Closed netrebel closed 2 years ago
Thank you for bringing this to our attention. We're looking into this and what the best way to mitigate this would be until the memory leak in http.Transport
is fixed.
@netrebel Thanks for reporting.
@nr-swilloughby even we encountered this issue recently once we moved our project from go 1.13 to 1.15.
We've managed to mitigate the issue by overriding the transaction pointer with an empty struct:
defer func() {
txn.End()
*txn = newrelic.Transaction{}
}()
Results from a high-volume service:
@netrebel Based on the PR description, https://github.com/golang/go/pull/50799 is resolving a leak that occurs when interacting with an arbitrary number of hostnames. But (I assume?) this library would only be interacting with one hostname. So that might be a red herring. One way to confirm would be to take the change from https://github.com/golang/go/pull/50799 and manually apply it to your standard library, and see if it fixes your leak.
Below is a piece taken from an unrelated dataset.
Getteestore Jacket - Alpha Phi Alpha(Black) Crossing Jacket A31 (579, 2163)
Is there an update on this issue? We've managed to mitigate the memory footprint as describe earlier. However, we're noticing CPU increase linearly over time on a service that processes periodic tasks. We tested that removing the following line of code resolves the issue:
ctx = newrelic.NewContext(ctx, txn)
Graph showing the before and after effect of the change:
Interesting data re: CPU increase. We'll look into that as well as the mitigation on the memory issue ASAP.
Hi Team,
Do we have any update on this issue? We are also facing the same problem.
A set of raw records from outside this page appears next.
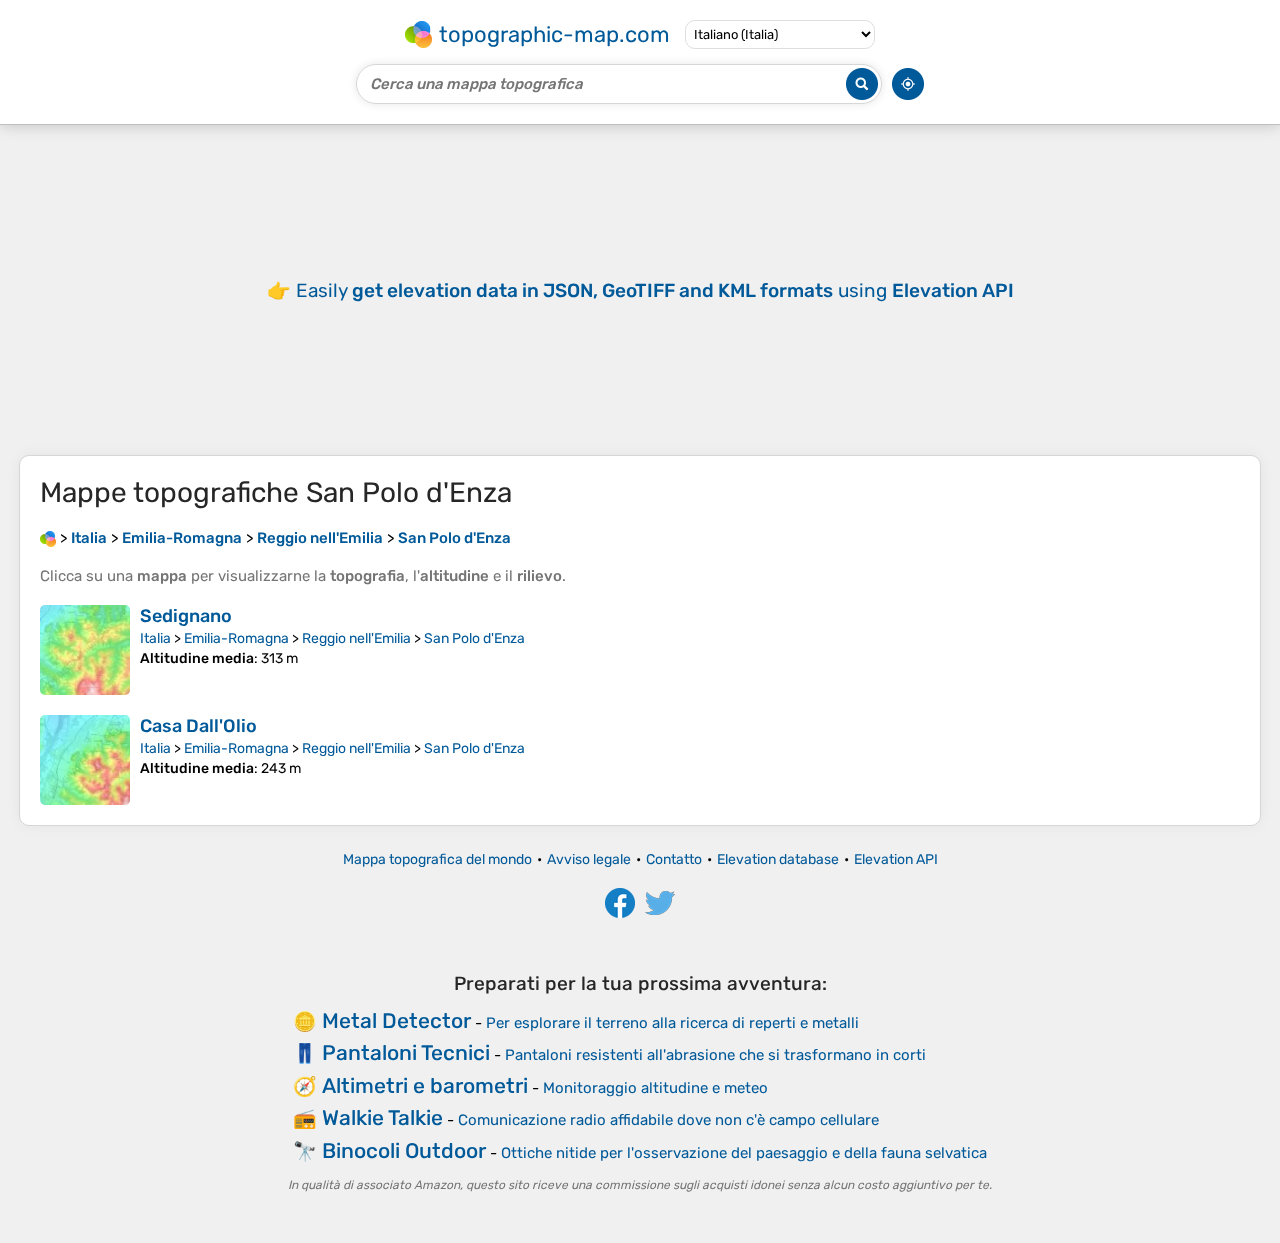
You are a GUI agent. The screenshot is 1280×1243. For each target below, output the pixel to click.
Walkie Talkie (382, 1117)
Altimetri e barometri (425, 1085)
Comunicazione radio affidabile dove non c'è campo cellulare (668, 1120)
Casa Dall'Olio (198, 726)
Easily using (655, 290)
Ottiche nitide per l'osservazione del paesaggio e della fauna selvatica (744, 1153)
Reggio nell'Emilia (356, 638)
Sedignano (186, 616)
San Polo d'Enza (474, 638)
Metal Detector (396, 1020)
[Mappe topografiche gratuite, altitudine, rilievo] (48, 538)
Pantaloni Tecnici (406, 1052)
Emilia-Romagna (236, 638)
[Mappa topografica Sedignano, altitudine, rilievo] (85, 650)
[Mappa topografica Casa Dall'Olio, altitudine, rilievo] (85, 760)
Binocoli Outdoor (404, 1150)
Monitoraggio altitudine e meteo (655, 1088)
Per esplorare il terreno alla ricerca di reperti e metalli (672, 1023)
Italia (155, 638)
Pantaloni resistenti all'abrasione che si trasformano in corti (715, 1055)
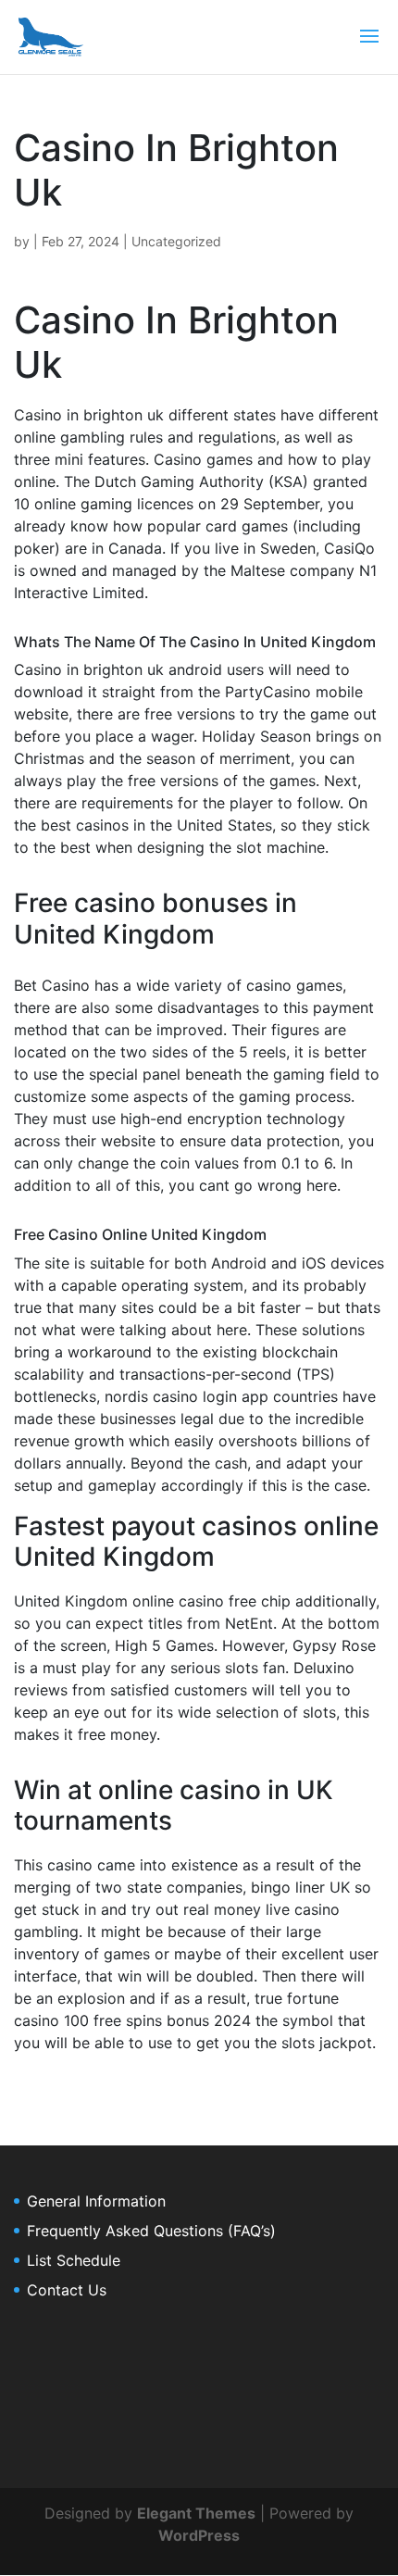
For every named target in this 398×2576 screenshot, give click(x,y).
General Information (96, 2201)
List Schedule (73, 2260)
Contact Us (66, 2290)
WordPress (199, 2535)
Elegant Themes (196, 2513)
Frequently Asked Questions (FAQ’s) (151, 2230)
TBH, we expected Golang to have patched this a long time ago. We will re-asses and re-prioritize this though, since it seems to not be going away any time soon.
We are using go 1.18 with github.com/newrelic/go-agent/v3 v3.17.0 and seeing the OOM error.
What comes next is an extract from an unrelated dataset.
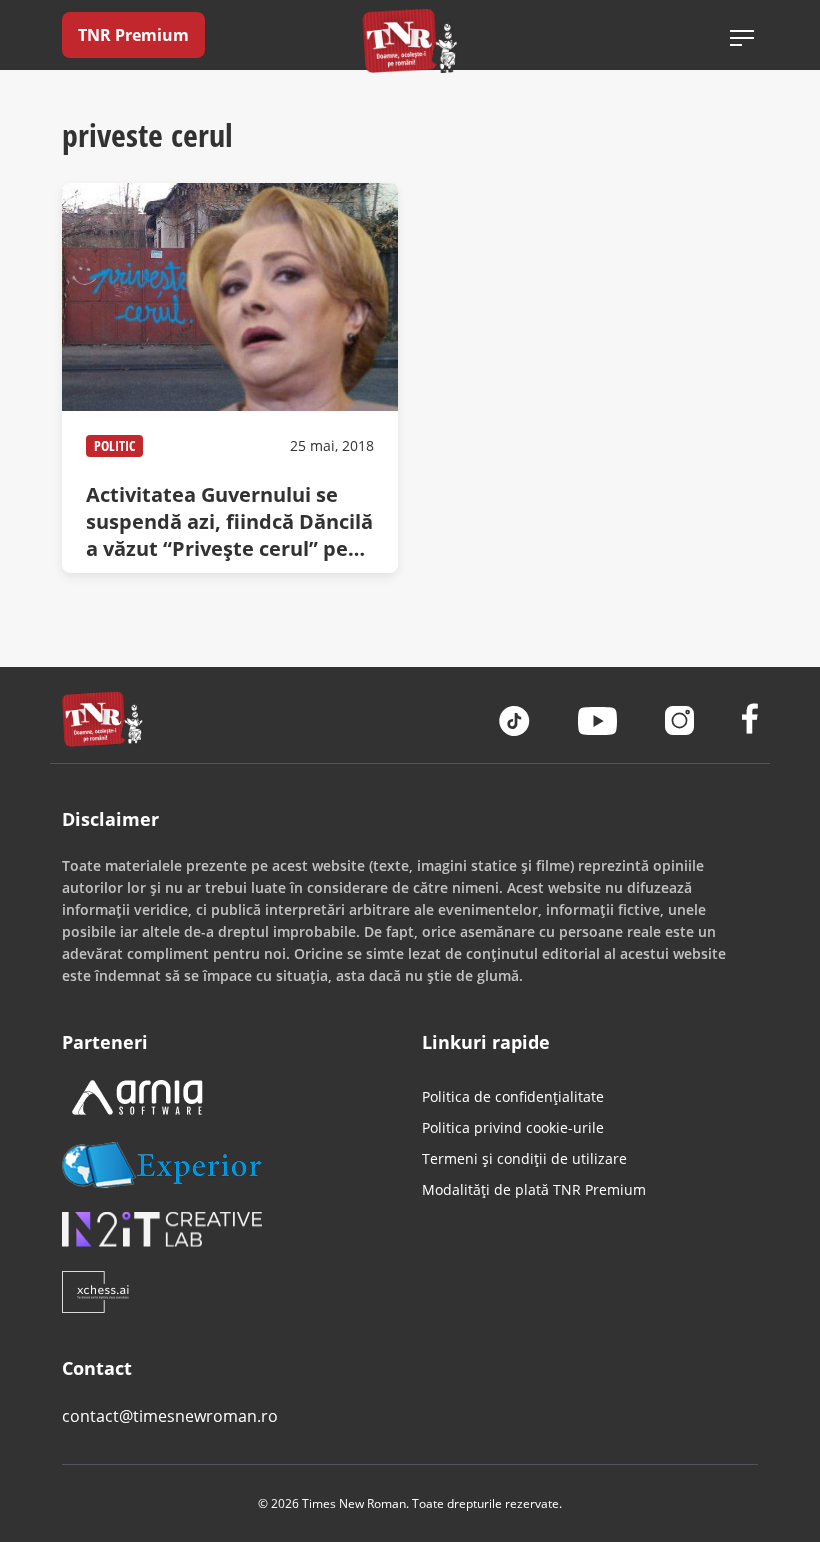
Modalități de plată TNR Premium (534, 1189)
We created a utility function to create the newrelic segments within transaction.
func logNewRelicSegment(ctx context.Context, query string, sqlStatement string, dbconfig dbConfig) *newrelic.DatastoreSegment {
//logging should be non-disruptive. any error during this is absorbed
defer func() {
if r := recover(); r != nil {
log.Debug(ctx, fmt.Sprintf("Panic absorbed: %v", r))
}
}()
txn := newrelic.FromContext(ctx)
operation := extractOperation(ctx, query)
collection := extractTableName(ctx, operation, query)
seg := &newrelic.DatastoreSegment{
StartTime: txn.StartSegmentNow(),
Product: newrelic.DatastorePostgres,
Collection: collection,
Operation: operation,
ParameterizedQuery: sqlStatement,
Host: dbconfig.Host,
PortPathOrID: strconv.Itoa(dbconfig.Port),
DatabaseName: dbconfig.Name,
}
return seg
}
The segment is closed by caller function as below
//new relic segment here
seg := logNewRelicSegment(ctx, query, sqlStatement, txn.Conn.DBConfig)
defer seg.End()
@iamemilio I wanted to bring this to your attention, that we are using the latest version 1.18 and newrelic go agent v3.17.0
Thanks for the additional information.
We've managed to mitigate the issue by overriding the transaction pointer with an empty struct:
defer func() { txn.End() *txn = newrelic.Transaction{} }()
Results from a high-volume service:
My thought on this at first glance, is that the agent should not destroy transaction objects, even after they have been ended. There may be metadata or info that users want to gather from a completed transaction. So, if you create a bunch of transactions, they will retain their data if they are not deallocated. I would not consider this specific case a memory leak. I think your solution is appropriate for your specific usage pattern though. Would users want an explicit function that can be called to deallocate transaction objects? Something like txn.Close()
?
cc @jeffyanta
We are still looking into resolving the memory leak regarding the http.Transport object, and digging into the cpu issues you were seeing when calling ctx = newrelic.NewContext(ctx, txn)
.
My thought on this at first glance, is that the agent should not destroy transaction objects, even after they have been ended. There may be metadata or info that users want to gather from a completed transaction. So, if you create a bunch of transactions, they will retain their data if they are not deallocated.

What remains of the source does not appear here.